Got the background in with the parallax effect first, then the player running, jumping and sliding over some very fake obstacles.  Tweaked this for a few hours until it felt good.  Hacked in a very crude crossfade effect for the music from title to gameplay.  The real obstacles started coming in from Daniel and soon after were added in game, which I had to play with the collision bounds for each obstacle individually.
The next day the shadow/ghost was added to chase the player, and some more tweaking to the game difficulty, how much tripping on an obstacle costs.  Thanks to the others on the team, we were also able to find and remove some exploits that could have otherwise been used, like forever sliding through the level.  Instead of fiddling with a random obstacle spawner, we decided to go with a designed level, so I implemented a very simple way to place obstacles by json ‘script’ and wrapping up the second full day we decided on a distance of 1000 meters and that the audio track could be custom length to fit.

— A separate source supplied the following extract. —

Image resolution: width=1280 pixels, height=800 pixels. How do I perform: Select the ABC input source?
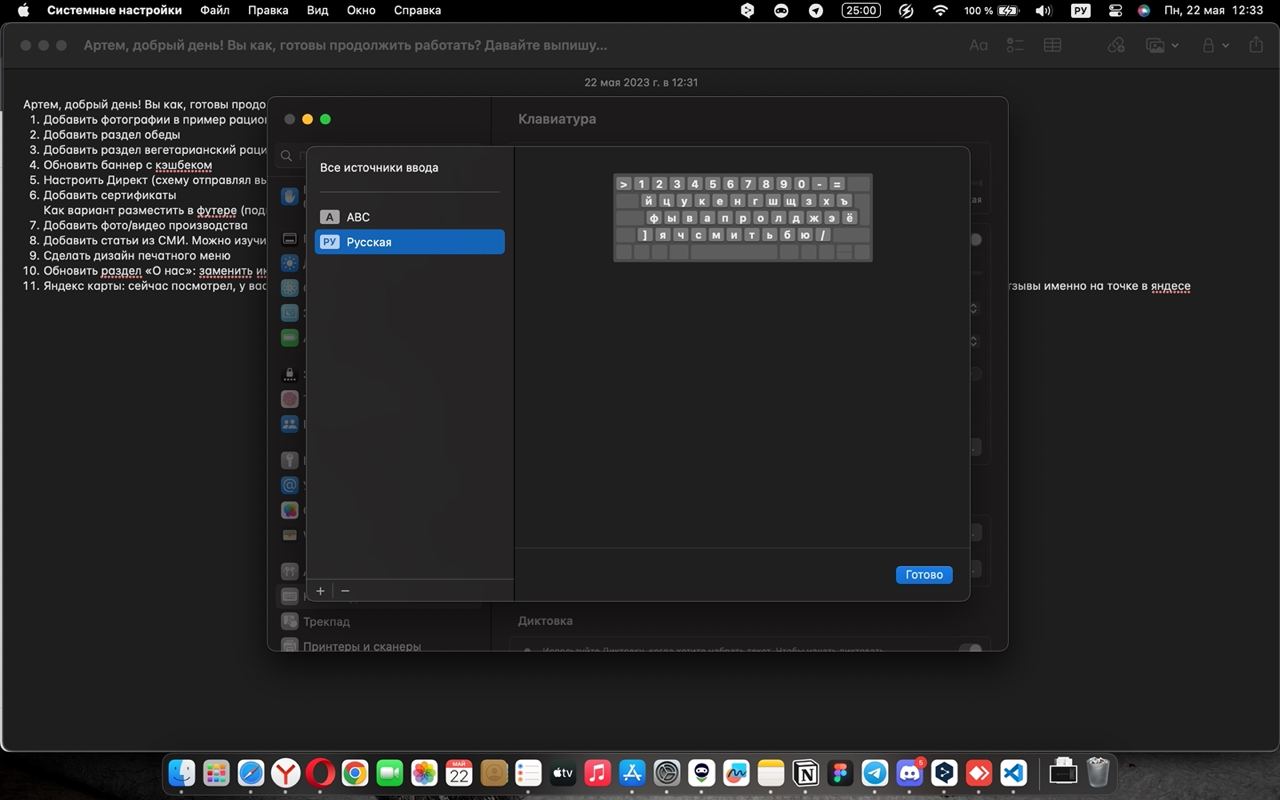(x=358, y=217)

The final day I had to work, but was able to find a little time to add the win sequence and a much better lose sequence to the game.  Didn’t have time to make the intro sequence better though as the death sequence was finished 5 minutes before time ended.  Daniel took on the role of level designer for the most part, sacrificing a nice title image for our main screen as I was busy with the win/lose sequences and Jeremy busy on resizing the music track.
Package. Upload. Complete.
What went right:
- The scope of the game was sized appropriately, had room to add polish effects.
- Flawless team work, communication and effort from everyone.
- TurtleBrains allowed rapid development of the game on Mac/Windows.
Things to improve next time:
- Shorter level, 5 minutes was too much to fill with obstacles.
- Leave more time for level design and testing, it was too rushed and too hard.
- More animation iteration/polish, some didn’t read as desired.
- My personal development speed was slower than my own expectations.
- TurtleBrains OpenGL/OpenAL crash issues for Daniel, and other players.